A religious conservative, Jeffries’ beliefs inform some of his key policy positions. He notes on his campaign website that he would “craft and pass a ‘Heartbeat Bill’ outlawing abortion for every fetus with a heartbeat unless a mother’s life is in danger,” and would seek to ban selective abortions based on disabilities such as Down syndrome.
He similarly appears to oppose any end-of-life options that are the subject of increasing debate, saying he’d fight efforts to “legalize the killing of our senior citizens via euthanasia.”
On one issue with which he shares common ground with Democrats, Jeffries favors full funding for DES for its care of about 34,000 individuals with special developmental disabilities.
It’s too early to determine whether his bid for public office would be as con-
tentious as his tenure at DES. And that was dramatic.

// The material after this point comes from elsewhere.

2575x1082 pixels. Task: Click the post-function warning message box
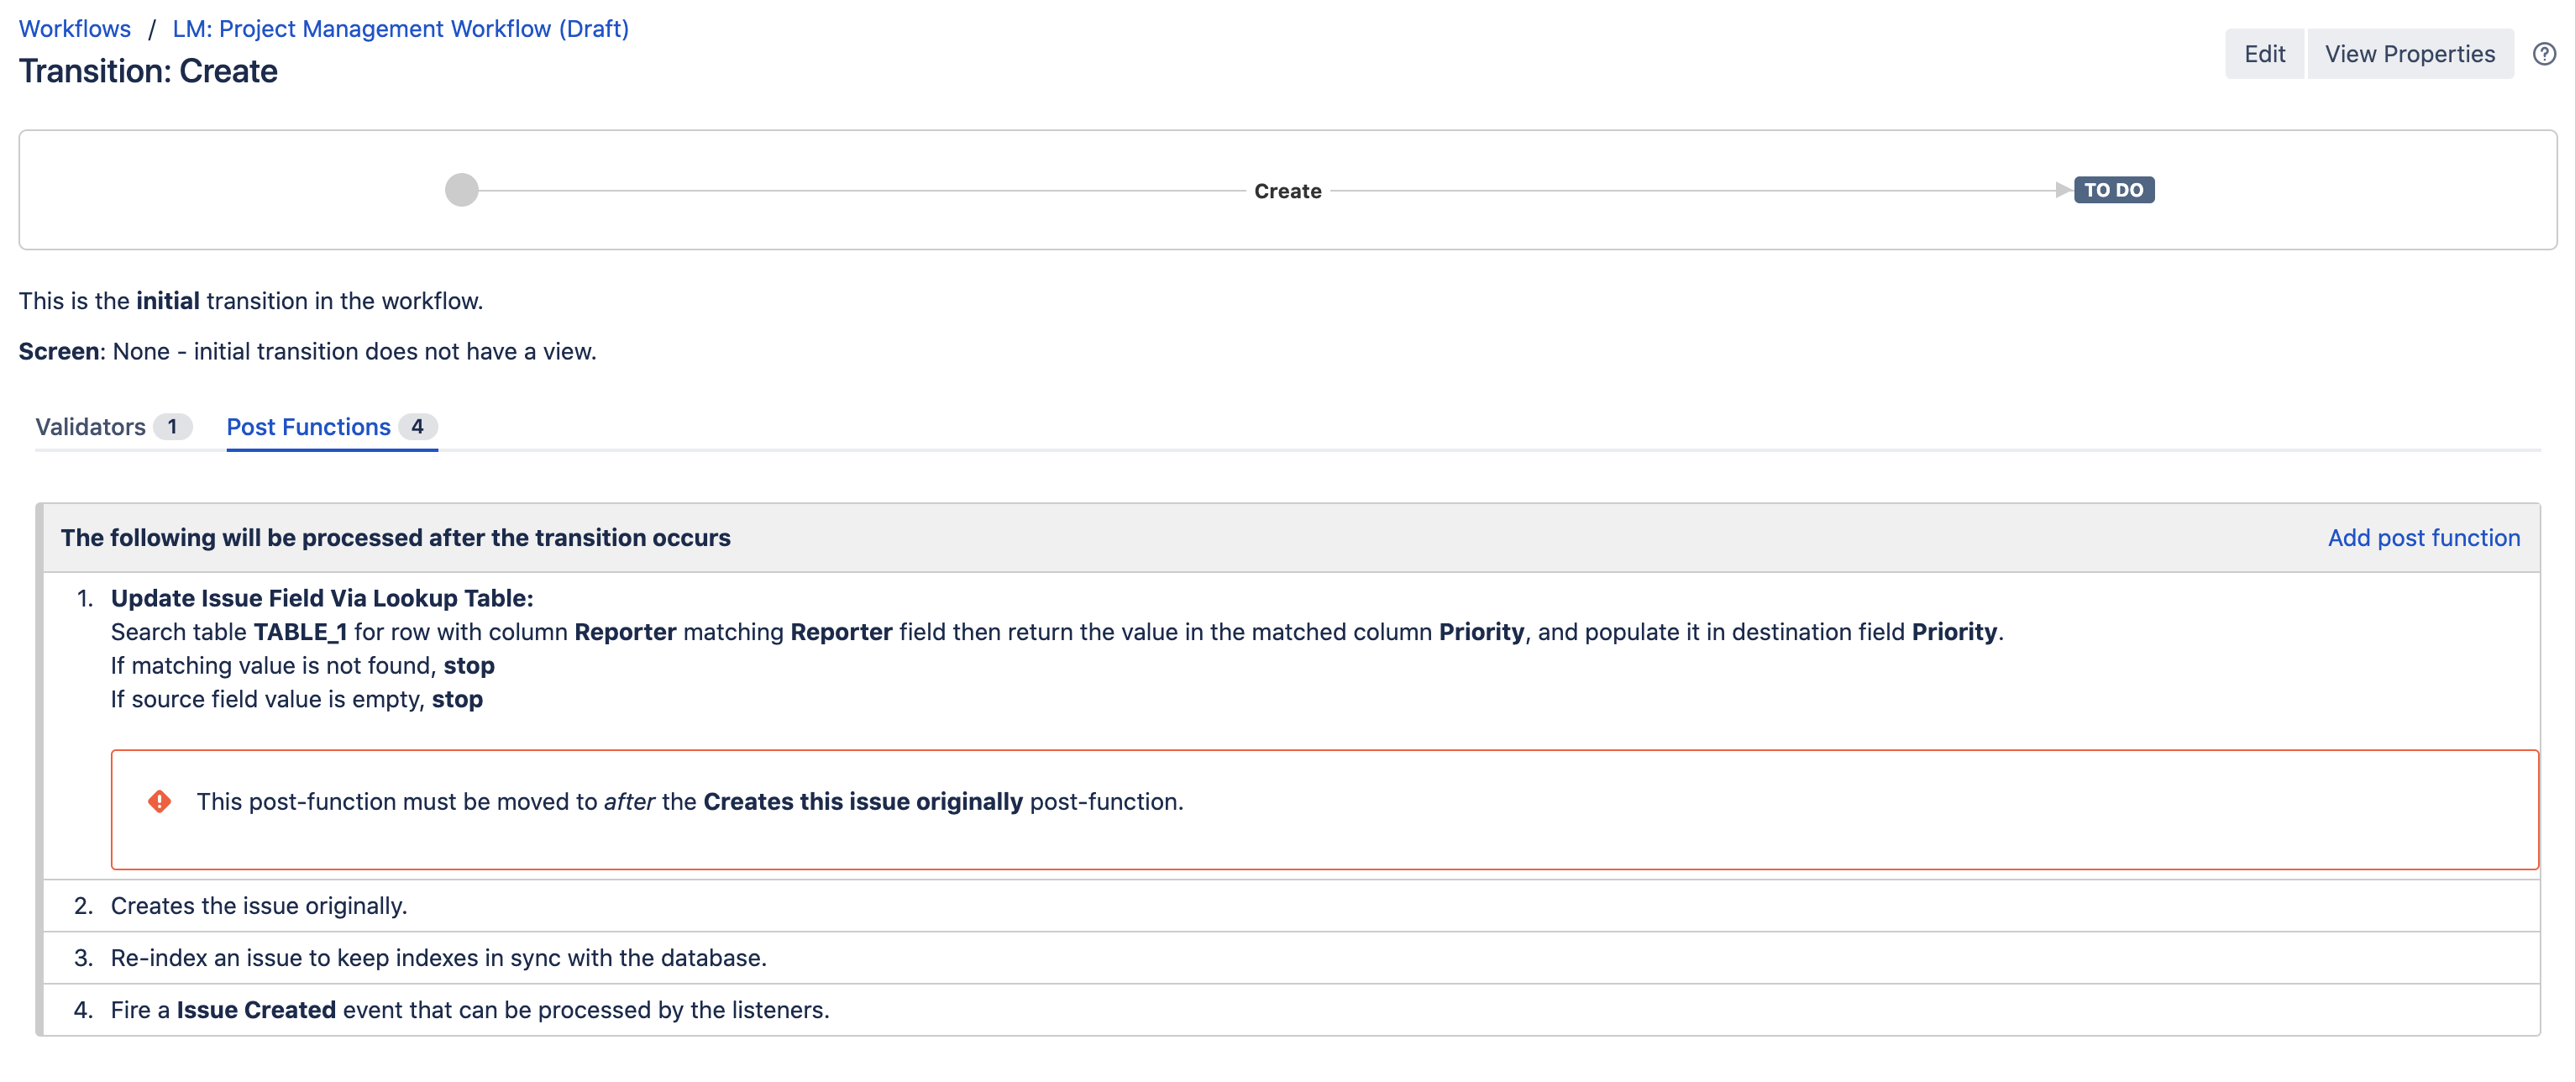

Put in charge of the second-largest state agency, Jeffries made waves by getting employees to become at-will workers, trading less job protection for more compensation, and then summarily firing them. Of the first group of workers who were dismissed, Jeffries described them as “bullies ... liars and multiyear bad actors.”
And of several hundred dismissals that followed, he said, “No one is entitled to work at DES. It is a privilege to work at DES. It is not the agency that exited them. They exited themselves.”
More than 250 of those workers filed appeals — dozens of them documented their grievances with Republic reporter Craig Harris, who wrote extensively of Jeffries’ troubled tenure.
It was Harris’ coverage of Jeffries buying alcohol for state employees on state time, on the heels of the questionable dismissals, which led Ducey in November 2016 to force Jeffries to resign.
Still murky is a state investigation that came after his dismissal, which found that DES had amassed an arsenal of guns and ammo, some of which are in apparent violation of state procurement rules, to “create its own police force.” Jeffries’ lawsuit alleges the investigation libeled him.
He has maintained that DES needed to provide protection to its employees and to Arizonans.
Jeffries, who mounted a campaign last year to decry the governor’s office and the liberal press for a “Manufactured Crisis … fueled by Machiavellian cunning,” has wisely avoided repeating that narrative in the Senate run so far.
Jeffries is challenging Michelle Ugenti-Rita, who has her own set of complications. Two other Republicans, Kristina Kelly and Gavan Searles, are vying for the party nomination in the Aug. 28 primary election.
Ugenti-Rita’s accusations of harassment opened the door to the expulsion of Rep. Don Shooter (who is also running again, this time in the Senate) in February. A related investigation implicated her significant other on sexually inappropriate actions, of which UgentiRita has been unsatisfactorily silent.
Jeffries will know, perhaps as early as Aug. 29, whether he’ll have an opportunity at a political term longer than his 633-day tenure at DES.